Problem to solve: Every line containing the word "folder" is to be copied from the data below.

Information shown:
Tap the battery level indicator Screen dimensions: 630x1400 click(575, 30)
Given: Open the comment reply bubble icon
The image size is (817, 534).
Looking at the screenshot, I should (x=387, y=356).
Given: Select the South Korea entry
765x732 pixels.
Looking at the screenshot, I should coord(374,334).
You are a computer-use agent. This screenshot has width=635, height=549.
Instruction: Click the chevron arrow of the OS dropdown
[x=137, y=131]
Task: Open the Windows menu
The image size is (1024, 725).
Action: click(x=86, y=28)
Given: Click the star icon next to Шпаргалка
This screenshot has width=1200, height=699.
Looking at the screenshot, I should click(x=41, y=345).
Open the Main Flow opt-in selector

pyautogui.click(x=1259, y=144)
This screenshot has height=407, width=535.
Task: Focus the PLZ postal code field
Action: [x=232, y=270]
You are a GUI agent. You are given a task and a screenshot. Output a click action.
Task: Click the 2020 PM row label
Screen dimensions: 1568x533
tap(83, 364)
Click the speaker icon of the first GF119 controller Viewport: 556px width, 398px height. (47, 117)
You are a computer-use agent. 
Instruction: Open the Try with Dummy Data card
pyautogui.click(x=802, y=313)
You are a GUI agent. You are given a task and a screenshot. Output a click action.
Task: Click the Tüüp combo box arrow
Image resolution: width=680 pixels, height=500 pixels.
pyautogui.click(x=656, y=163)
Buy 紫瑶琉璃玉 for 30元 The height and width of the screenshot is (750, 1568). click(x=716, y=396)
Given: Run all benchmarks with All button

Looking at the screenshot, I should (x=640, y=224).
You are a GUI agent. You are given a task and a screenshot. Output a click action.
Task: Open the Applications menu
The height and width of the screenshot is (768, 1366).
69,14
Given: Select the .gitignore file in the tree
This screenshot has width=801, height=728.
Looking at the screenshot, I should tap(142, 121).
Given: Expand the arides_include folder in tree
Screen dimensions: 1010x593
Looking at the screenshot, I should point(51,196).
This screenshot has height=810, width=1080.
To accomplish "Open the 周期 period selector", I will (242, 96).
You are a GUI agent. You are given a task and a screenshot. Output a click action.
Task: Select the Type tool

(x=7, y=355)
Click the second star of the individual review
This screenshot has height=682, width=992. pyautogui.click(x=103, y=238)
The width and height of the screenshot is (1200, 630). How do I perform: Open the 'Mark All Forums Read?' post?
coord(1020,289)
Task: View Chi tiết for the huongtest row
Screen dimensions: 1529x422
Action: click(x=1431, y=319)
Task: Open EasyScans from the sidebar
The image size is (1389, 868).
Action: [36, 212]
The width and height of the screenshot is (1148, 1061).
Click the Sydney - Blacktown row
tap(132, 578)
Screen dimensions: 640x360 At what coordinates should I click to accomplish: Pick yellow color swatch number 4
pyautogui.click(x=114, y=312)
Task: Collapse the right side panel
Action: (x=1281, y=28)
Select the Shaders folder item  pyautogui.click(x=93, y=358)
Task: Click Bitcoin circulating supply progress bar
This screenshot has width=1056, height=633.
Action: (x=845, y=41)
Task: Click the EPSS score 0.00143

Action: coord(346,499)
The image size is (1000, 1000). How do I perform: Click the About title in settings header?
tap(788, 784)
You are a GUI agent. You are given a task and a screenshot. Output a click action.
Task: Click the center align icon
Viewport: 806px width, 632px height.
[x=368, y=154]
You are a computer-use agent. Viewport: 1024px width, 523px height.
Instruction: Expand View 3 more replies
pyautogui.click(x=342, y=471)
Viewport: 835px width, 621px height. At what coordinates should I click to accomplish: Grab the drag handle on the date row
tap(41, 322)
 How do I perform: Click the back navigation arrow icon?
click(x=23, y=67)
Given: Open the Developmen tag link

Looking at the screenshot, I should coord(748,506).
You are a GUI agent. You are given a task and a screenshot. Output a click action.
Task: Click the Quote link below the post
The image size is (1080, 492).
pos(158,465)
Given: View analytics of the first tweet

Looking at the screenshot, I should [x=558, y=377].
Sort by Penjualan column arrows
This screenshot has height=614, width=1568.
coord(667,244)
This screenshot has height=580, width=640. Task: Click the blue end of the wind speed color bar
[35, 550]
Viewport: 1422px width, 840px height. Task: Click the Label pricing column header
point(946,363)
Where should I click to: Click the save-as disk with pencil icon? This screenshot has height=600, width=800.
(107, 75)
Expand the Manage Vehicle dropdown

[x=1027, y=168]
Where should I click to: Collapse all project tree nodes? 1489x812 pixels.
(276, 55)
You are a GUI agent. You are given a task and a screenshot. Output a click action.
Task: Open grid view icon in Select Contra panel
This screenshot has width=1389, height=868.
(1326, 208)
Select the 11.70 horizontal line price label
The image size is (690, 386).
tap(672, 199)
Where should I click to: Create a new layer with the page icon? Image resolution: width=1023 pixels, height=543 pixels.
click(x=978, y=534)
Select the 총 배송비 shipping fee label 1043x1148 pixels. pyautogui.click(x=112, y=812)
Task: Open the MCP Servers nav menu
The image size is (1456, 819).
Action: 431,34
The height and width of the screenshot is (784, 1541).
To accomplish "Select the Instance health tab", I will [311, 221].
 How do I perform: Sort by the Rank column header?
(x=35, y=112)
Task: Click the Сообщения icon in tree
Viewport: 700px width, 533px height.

Your solution:
Given: Expand the arides_include folder in tree
Select the Shaders folder item  pyautogui.click(x=93, y=358)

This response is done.